The request: Convert every line of the listing below into a Markdown table with two columns, Row and Line. Skip blank lines and leave the pictures out.

Input records:
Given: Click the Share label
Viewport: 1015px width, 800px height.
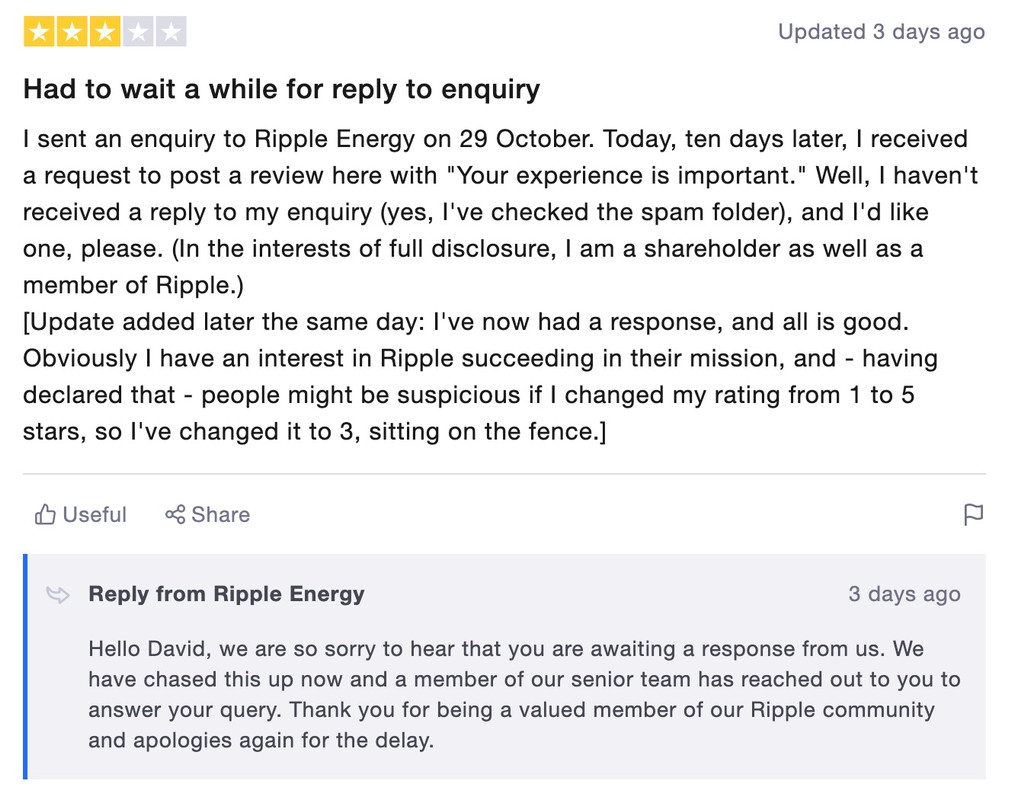Looking at the screenshot, I should tap(221, 515).
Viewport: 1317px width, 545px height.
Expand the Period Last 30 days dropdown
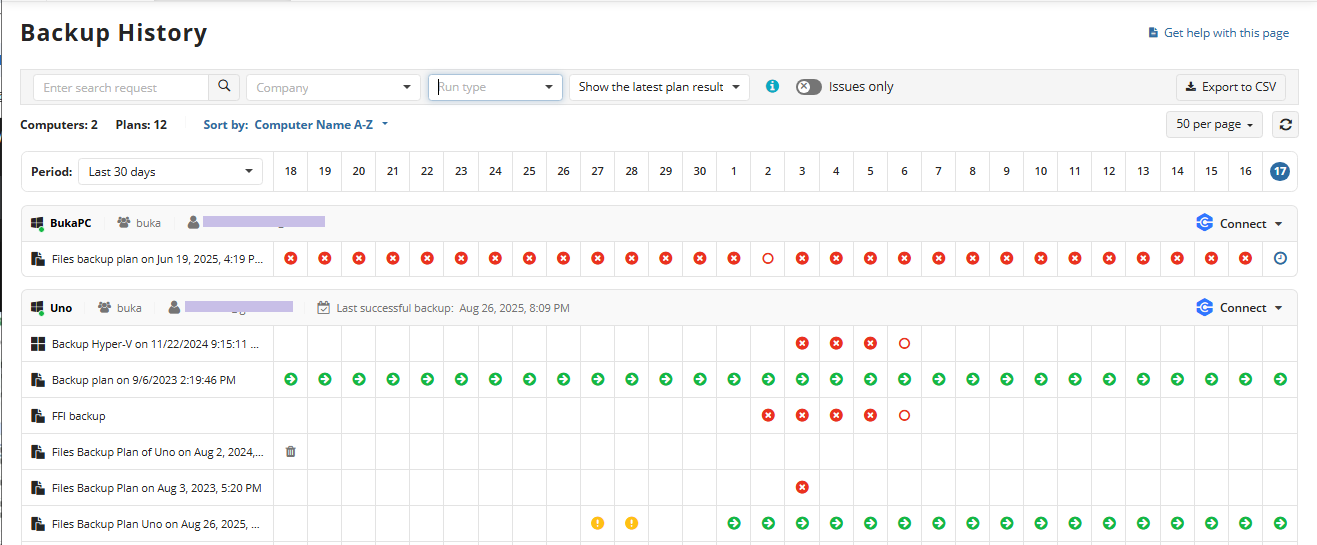pyautogui.click(x=170, y=172)
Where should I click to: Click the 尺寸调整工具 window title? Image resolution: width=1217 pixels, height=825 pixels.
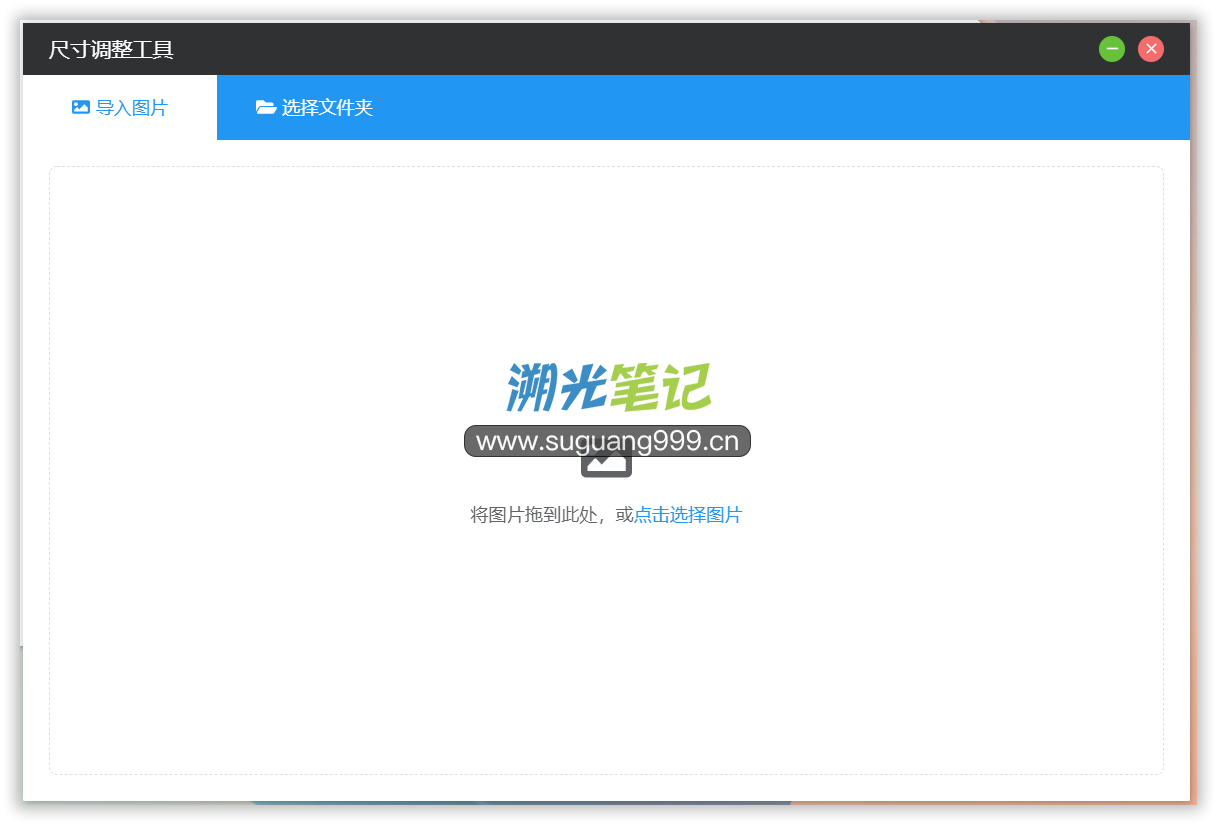coord(111,49)
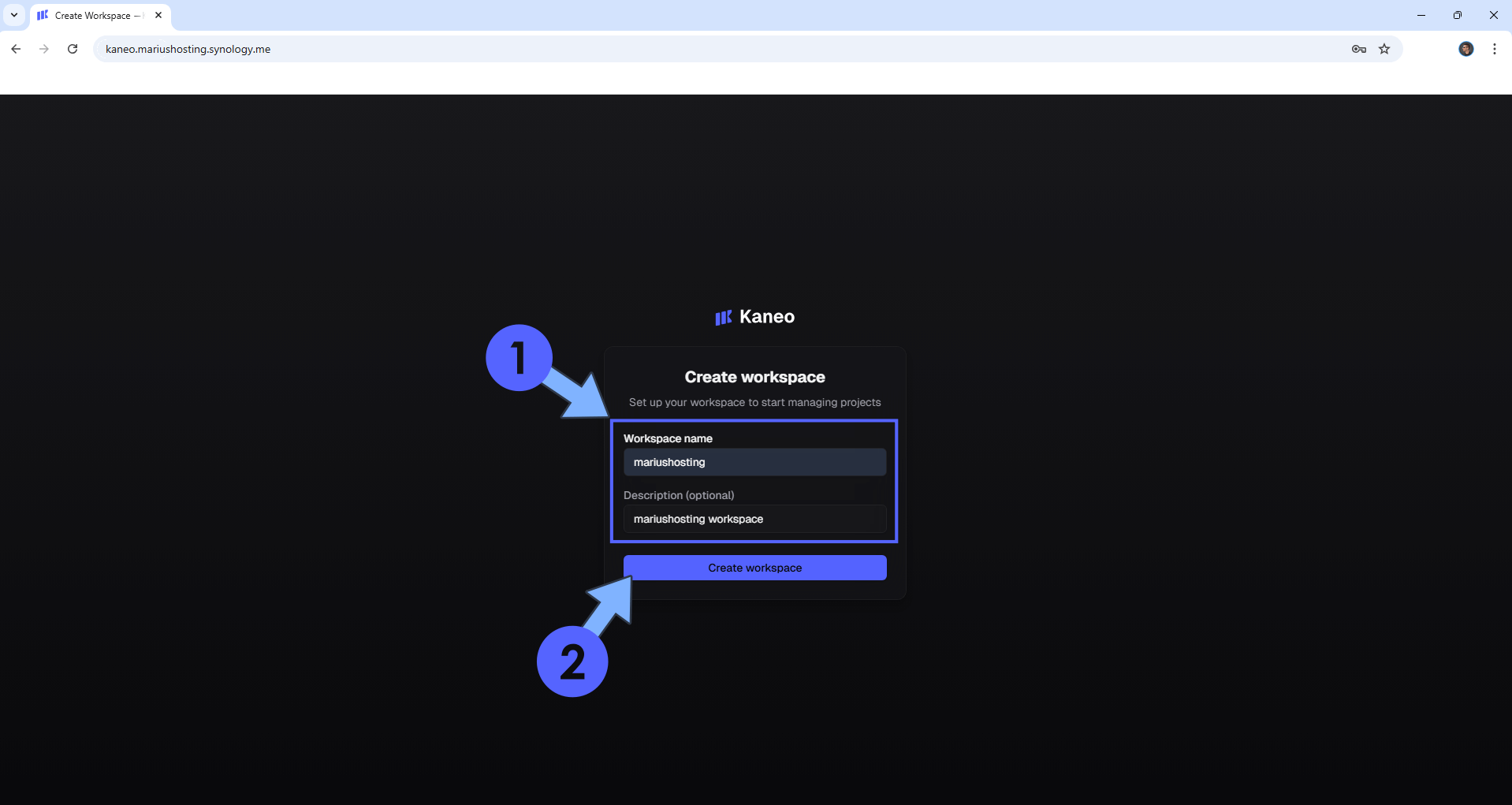The image size is (1512, 805).
Task: Click the Kaneo favicon in the tab
Action: [43, 15]
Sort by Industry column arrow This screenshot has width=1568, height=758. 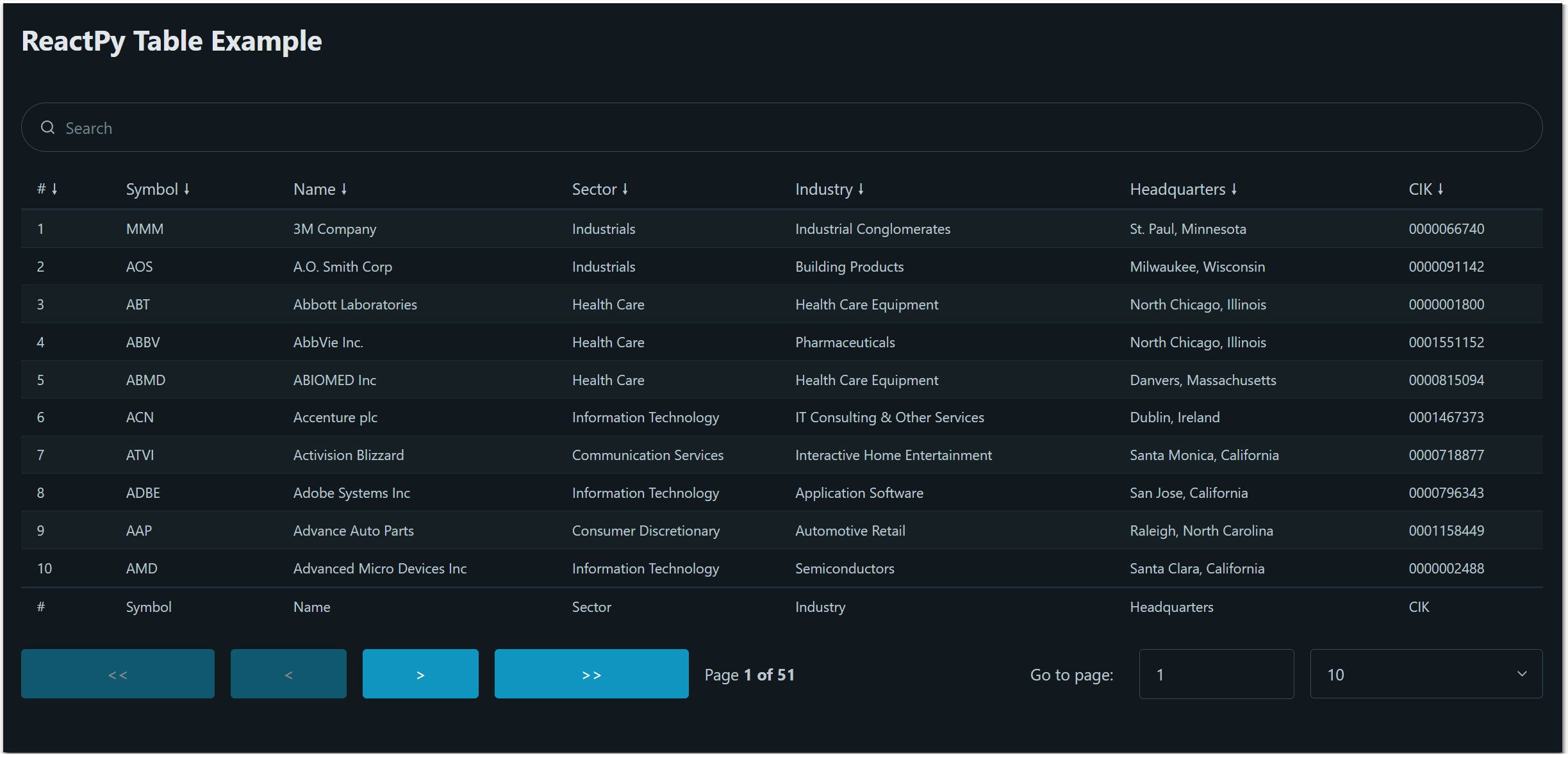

Task result:
| Row | Line |
|---|---|
| 1 | Given: Click the Share label |
| 2 | Viewport: 1015px width, 800px height. |
| 3 | Looking at the screenshot, I should tap(221, 515). |
| 4 | Viewport: 1317px width, 545px height. |
| 5 | Expand the Period Last 30 days dropdown |
| 6 | pyautogui.click(x=170, y=172) |
| 7 | Where should I click to: Click the 尺寸调整工具 window title? Image resolution: width=1217 pixels, height=825 pixels. |
| 8 | coord(111,49) |
| 9 | The image size is (1512, 805). |
| 10 | Task: Click the Kaneo favicon in the tab |
| 11 | Action: [43, 15] |
| 12 | Sort by Industry column arrow This screenshot has width=1568, height=758.  |